• _SELECTED TEXT_
☆ ☆ ☆ ☆ ☆

I offered an alternative that I THOUGHT was obvious. Apparently the INTERNET was a new idea for you.


----------



## Vanilla (Dec 11, 2009)

Can you imagine needing 3 points to hunt for a spike with less than a 15% chance of harvesting?

Goodness some of you must hate hunting!


----------



## cedar (Jul 29, 2013)

Currently we have enough different point systems in utah. leave OTC opportunity for those who did not draw any tag.


----------



## MooseMeat (Dec 27, 2017)

It’s funny to see guys screaming for opportunity hunting, then they get opportunity hunting and start screaming for limited hunting again.

no draw. No points. We have that for everything else and it’s a mess and only going to get worse. Wait your turn in line when the time comes or don’t get a tag. But don’t make your lack of prioritization a problem for everyone else.


----------



## Vanilla (Dec 11, 2009)

☆ ☆ ☆ ☆ ☆

• _DATA SHOWN_
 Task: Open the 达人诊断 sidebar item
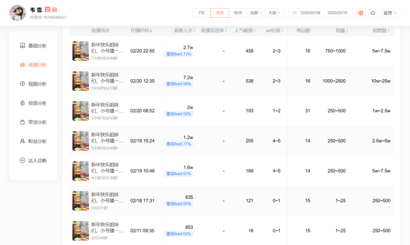33,160
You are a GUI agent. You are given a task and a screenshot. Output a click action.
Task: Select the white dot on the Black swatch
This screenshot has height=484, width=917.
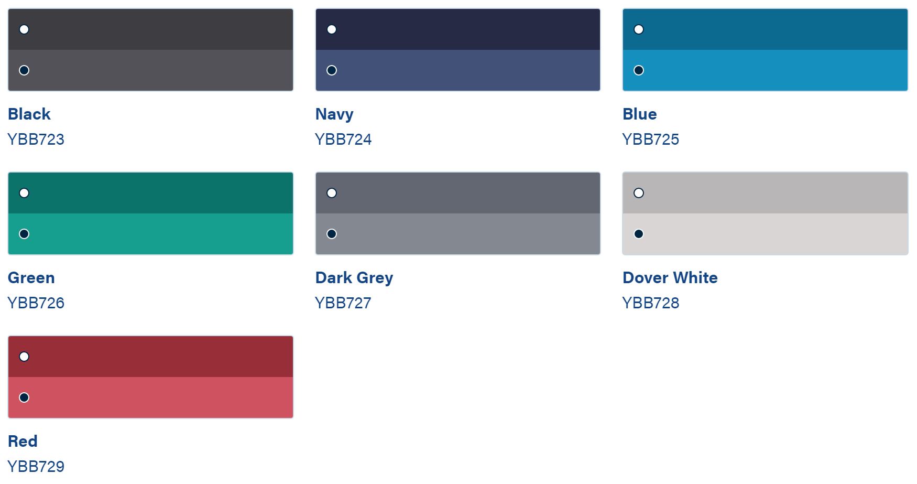(x=24, y=29)
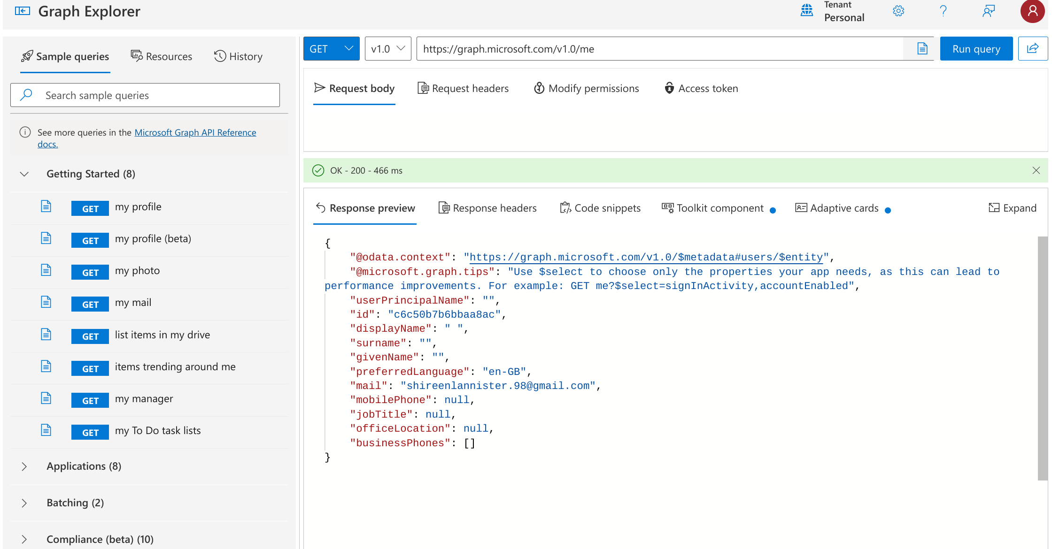1052x549 pixels.
Task: Expand the Applications (8) group
Action: point(24,466)
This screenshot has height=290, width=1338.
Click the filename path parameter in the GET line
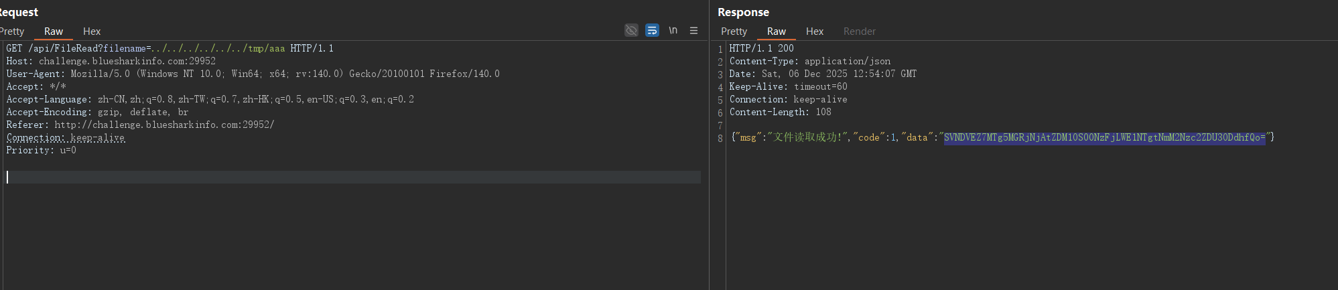(218, 48)
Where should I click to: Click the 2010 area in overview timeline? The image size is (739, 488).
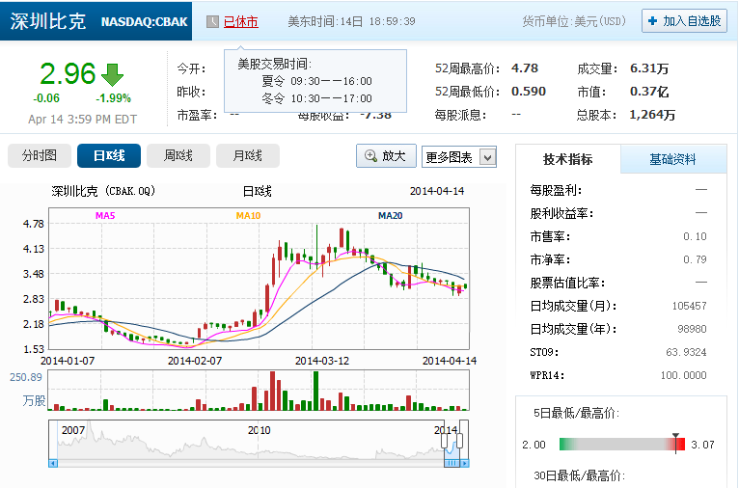click(257, 431)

☆ ☆ ☆ ☆ ☆

• _EXERCISE PROMPT_
Write out the part of the hunting-tag forum thread above from "Can you imagine" up to and including "draw any tag.", word for word.

• _REPLY TO THE TASK_
Can you imagine needing 3 points to hunt for a spike with less than a 15% chance of harvesting?

Goodness some of you must hate hunting!


----------



## cedar (Jul 29, 2013)

Currently we have enough different point systems in utah. leave OTC opportunity for those who did not draw any tag.